Elle fronce les sourcils, hausse les pommettes, tire les commissures de ses lèvres parfaitement dessinées, tourne la tête sur le côté pour le plus discrètement possible cacher une petite toux, sourit légèrement en regardant un moment vers moi, lance élégamment les doigts de sa main droite vers lui pour appuyer un argument, tend le cou comme si elle n’avait pas bien tout compris de sa réplique, mais plus sûrement pour lui faire répéter quelque phrase dont il va se rendre compte de l’incongruité, incline la tête puis la relève brusquement, re-fronce les sourcils, balance rapidement sa queue de cheval de droite à gauche, se gratte un court instant le front, regarde à nouveau vers moi, penche la tête vers l’épaule avec un sourire ironique, referme son expression attendant une réponse –est-ce elle qui mène le jeu ?– réponse qui vient manifestement trop tard, sourit à nouveau avec à la fois de la douceur et un peu de pitié pendant le silence qu’elle laisse s’installer.
J’ai commandé un autre demi pour continuer à suivre la scène.
Elle s’est levée, s’est vraisemblablement rendue aux toilettes. L’homme termine son verre.
Quand elle revient, petit geste interrogateur de la main. Oui, il a payé, ils peuvent y aller (où, me demandé-je, en cette fin d’après-midi maussade …).
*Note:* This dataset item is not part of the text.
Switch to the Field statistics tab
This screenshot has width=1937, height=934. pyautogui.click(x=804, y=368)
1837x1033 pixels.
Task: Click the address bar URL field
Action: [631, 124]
Elle prend son sac et en partant, se retourne et m’adresse un regard rapide, comme pour accuser réception de l’attention que je lui ai portée.
Je crois qu’elle a vu que je prenais des notes dans mon calepin ; me prendrait-elle pour quelque détective ? Mais elle s’est bien rendue compte que le garçon me ramenait une autre consommation et que je ne me précipitais pas pour régler et pouvoir me lever et les suivre.
Non, ça me semble plutôt un regard de connivence, presque de complicité et cela me remplit de discrète satisfaction, allumant sur mes lèvres un sourire en échange. Mais elle s’est retournée et disparaît déjà dans le sombre couloir qui mène à la rue.